**Problem:**
Each line that holds the word "this" counts once; give the total for the records below and nothing else.
⁂
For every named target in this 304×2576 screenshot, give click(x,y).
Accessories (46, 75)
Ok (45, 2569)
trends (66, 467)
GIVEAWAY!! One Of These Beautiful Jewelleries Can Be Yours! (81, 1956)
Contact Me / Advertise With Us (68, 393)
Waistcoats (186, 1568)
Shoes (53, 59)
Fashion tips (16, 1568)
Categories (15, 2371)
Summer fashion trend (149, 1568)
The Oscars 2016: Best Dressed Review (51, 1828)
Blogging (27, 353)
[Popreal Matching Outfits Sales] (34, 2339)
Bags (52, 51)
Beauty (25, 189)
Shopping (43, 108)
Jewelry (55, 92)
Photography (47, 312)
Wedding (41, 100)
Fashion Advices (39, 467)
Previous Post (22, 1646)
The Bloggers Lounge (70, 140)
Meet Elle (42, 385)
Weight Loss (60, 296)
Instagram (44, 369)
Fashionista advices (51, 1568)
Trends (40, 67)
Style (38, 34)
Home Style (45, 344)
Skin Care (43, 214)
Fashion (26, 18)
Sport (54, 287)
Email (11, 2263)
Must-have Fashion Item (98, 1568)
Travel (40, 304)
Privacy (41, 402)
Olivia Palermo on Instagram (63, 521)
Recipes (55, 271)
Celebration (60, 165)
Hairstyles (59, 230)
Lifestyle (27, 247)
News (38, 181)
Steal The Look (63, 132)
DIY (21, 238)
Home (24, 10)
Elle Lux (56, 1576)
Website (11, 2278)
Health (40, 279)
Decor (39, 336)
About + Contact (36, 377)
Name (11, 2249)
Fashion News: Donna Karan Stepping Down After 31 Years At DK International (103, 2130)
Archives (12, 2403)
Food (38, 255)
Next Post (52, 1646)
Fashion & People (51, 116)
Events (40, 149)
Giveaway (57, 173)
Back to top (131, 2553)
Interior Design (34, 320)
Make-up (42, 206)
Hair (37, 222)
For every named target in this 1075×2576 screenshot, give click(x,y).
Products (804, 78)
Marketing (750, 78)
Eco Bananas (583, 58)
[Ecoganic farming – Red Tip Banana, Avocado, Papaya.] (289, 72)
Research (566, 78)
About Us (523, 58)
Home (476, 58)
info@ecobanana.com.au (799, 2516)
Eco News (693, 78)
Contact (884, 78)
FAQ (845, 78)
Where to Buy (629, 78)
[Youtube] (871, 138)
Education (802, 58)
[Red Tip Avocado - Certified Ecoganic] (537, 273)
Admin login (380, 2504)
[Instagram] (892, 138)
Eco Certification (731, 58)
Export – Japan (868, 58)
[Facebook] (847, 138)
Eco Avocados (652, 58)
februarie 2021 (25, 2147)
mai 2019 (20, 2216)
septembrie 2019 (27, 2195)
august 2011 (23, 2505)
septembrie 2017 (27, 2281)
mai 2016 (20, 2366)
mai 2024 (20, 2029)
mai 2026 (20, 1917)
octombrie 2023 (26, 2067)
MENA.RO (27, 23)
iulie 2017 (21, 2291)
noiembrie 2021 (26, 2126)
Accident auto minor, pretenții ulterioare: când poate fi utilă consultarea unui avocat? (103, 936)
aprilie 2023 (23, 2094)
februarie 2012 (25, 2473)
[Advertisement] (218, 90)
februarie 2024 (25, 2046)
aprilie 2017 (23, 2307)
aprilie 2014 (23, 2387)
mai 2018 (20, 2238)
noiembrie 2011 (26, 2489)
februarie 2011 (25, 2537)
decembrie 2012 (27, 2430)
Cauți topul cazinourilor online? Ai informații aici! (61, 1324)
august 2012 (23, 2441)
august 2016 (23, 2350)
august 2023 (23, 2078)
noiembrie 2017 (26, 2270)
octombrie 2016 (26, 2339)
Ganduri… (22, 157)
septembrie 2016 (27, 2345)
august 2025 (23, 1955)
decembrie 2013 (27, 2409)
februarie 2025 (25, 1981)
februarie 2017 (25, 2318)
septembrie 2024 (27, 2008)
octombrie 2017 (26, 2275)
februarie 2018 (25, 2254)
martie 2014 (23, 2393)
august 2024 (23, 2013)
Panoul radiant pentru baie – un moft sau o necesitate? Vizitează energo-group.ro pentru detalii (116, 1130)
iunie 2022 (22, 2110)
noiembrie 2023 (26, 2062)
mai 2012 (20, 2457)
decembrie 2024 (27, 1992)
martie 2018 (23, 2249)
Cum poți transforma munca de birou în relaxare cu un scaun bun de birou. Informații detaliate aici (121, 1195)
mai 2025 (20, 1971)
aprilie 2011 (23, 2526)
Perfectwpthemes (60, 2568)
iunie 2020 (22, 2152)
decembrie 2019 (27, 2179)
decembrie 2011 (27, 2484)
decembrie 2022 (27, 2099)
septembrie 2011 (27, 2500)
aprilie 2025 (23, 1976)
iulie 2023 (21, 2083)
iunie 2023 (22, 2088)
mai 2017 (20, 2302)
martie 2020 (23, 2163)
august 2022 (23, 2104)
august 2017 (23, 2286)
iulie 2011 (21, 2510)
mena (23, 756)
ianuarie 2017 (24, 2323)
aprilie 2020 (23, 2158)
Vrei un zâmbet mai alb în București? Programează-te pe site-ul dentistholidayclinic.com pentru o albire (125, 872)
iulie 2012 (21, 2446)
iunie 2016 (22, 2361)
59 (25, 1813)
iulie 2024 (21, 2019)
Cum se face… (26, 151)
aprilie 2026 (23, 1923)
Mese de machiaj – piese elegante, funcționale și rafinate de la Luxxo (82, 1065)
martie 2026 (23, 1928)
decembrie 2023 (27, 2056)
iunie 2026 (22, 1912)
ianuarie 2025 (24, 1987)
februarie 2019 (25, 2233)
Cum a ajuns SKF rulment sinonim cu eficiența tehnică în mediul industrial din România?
⁂
**Task answer:**
2